# Records supplied:
==============================

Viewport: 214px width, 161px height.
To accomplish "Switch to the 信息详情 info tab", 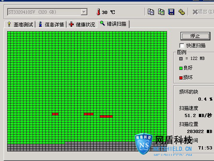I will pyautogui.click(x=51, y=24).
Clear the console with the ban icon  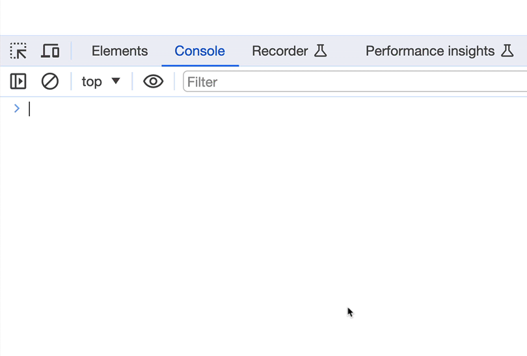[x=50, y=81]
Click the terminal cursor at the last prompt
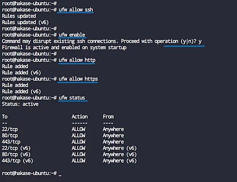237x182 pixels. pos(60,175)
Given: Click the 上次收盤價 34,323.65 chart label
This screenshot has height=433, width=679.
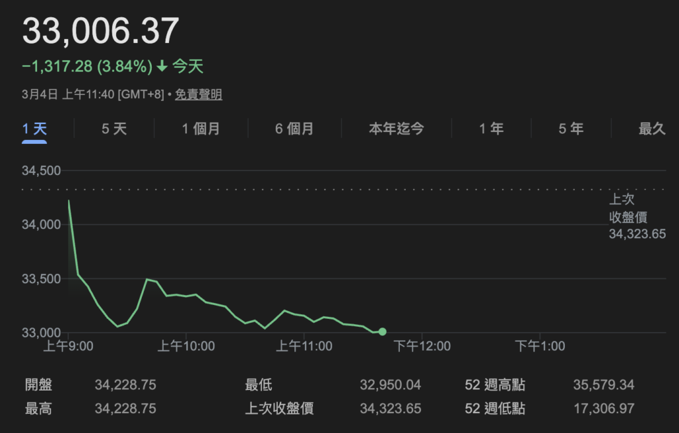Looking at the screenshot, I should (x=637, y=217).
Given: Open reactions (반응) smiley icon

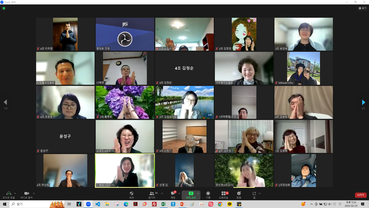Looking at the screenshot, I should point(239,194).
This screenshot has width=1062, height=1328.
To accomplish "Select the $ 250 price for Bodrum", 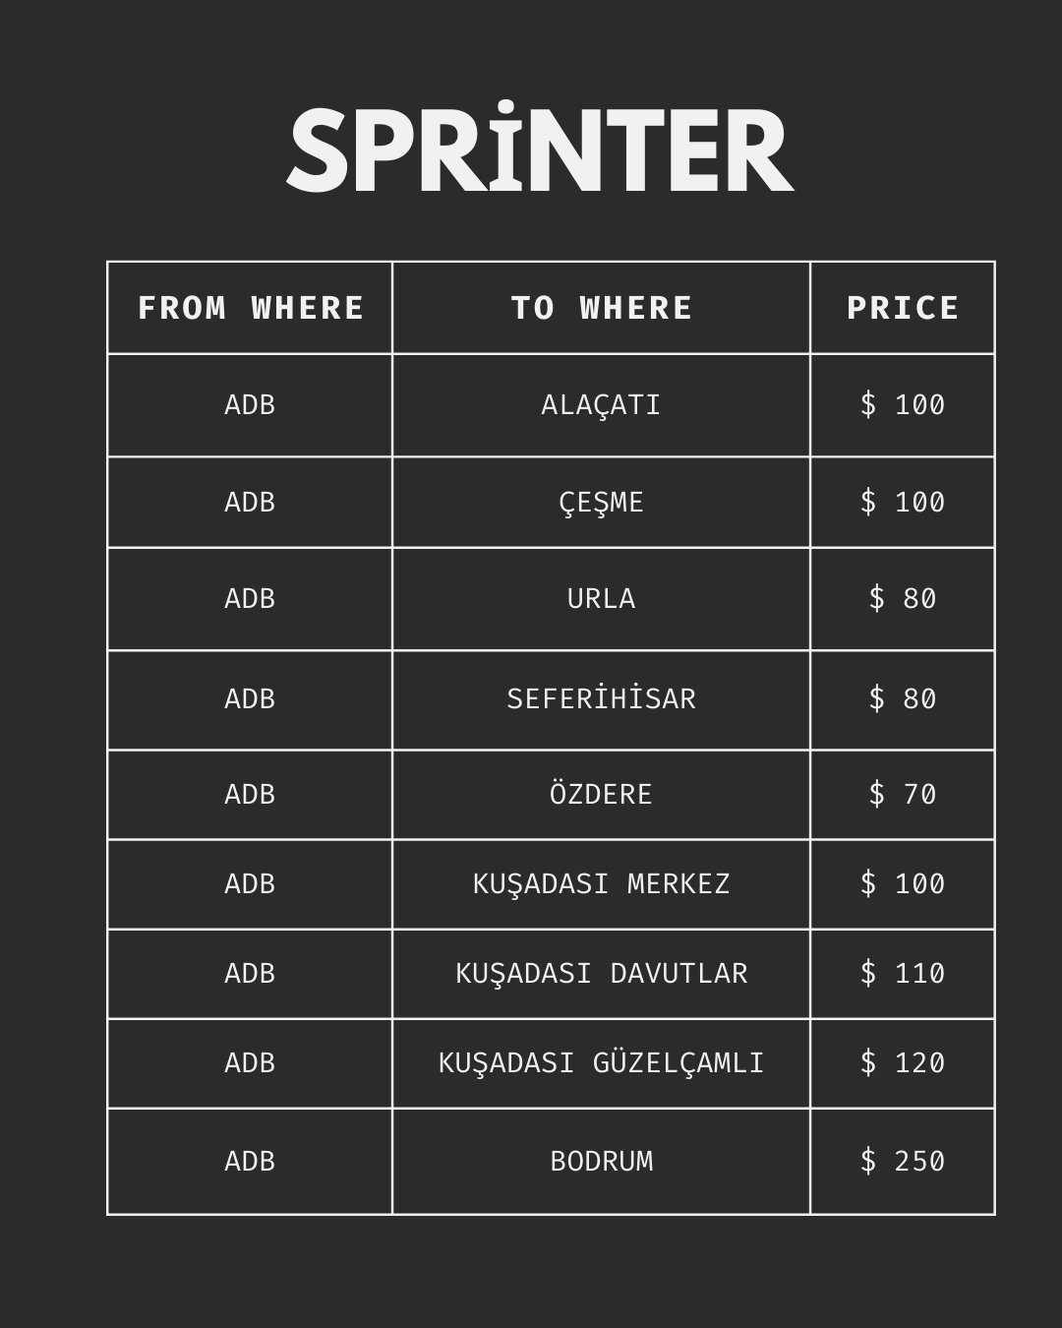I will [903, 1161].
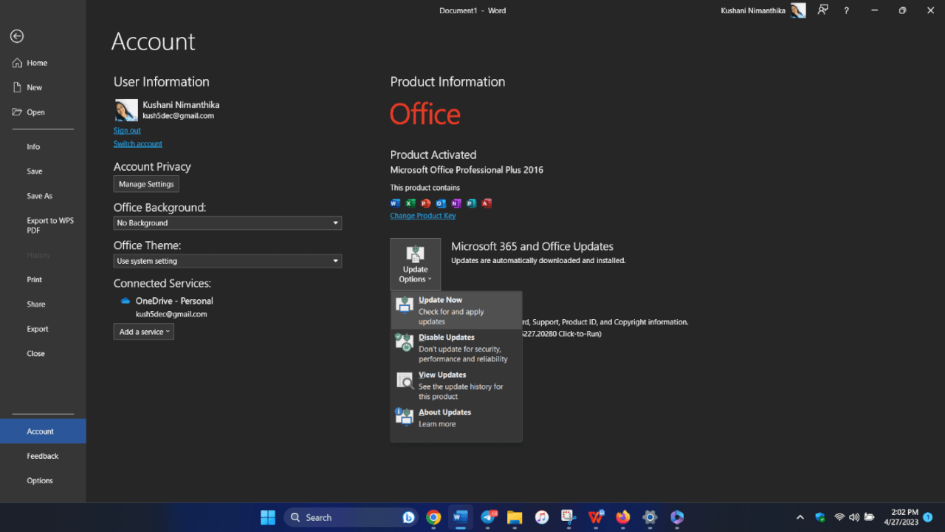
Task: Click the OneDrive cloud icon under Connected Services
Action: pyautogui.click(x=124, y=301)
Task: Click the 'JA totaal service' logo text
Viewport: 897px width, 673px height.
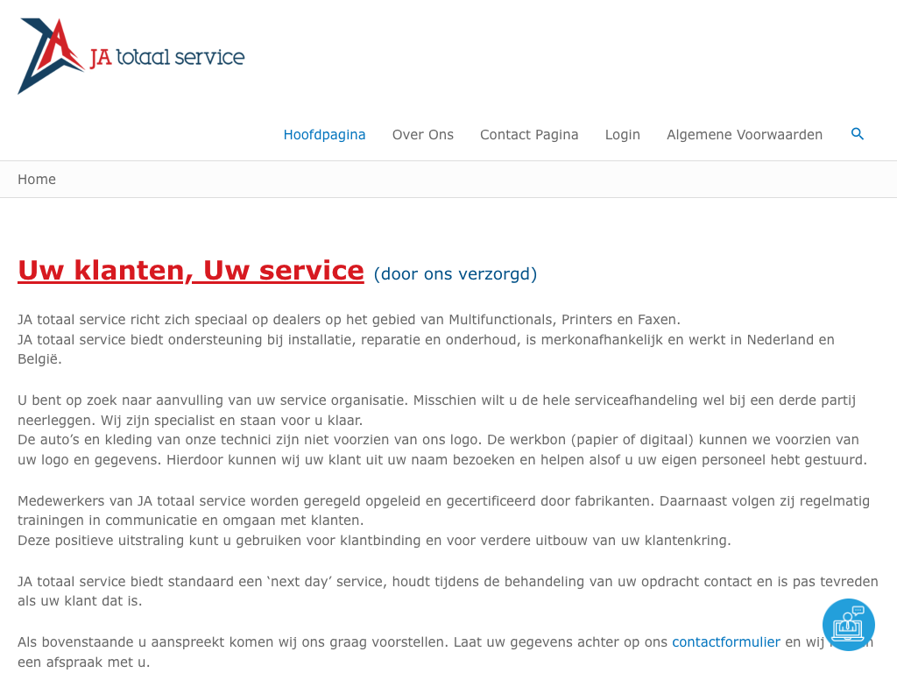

==============================

# Required work:
Print the part of the listing above that opens with the line containing "This screenshot has height=433, width=679." and closes with the line containing "This screenshot has width=1062, height=1328.". Copy it exactly, both ends included, and omit the pictures.

# Output for this exercise:
This screenshot has height=433, width=679.
Looking at the screenshot, I should (x=637, y=217).
Given: Open reactions (반응) smiley icon

Looking at the screenshot, I should point(239,194).
This screenshot has width=1062, height=1328.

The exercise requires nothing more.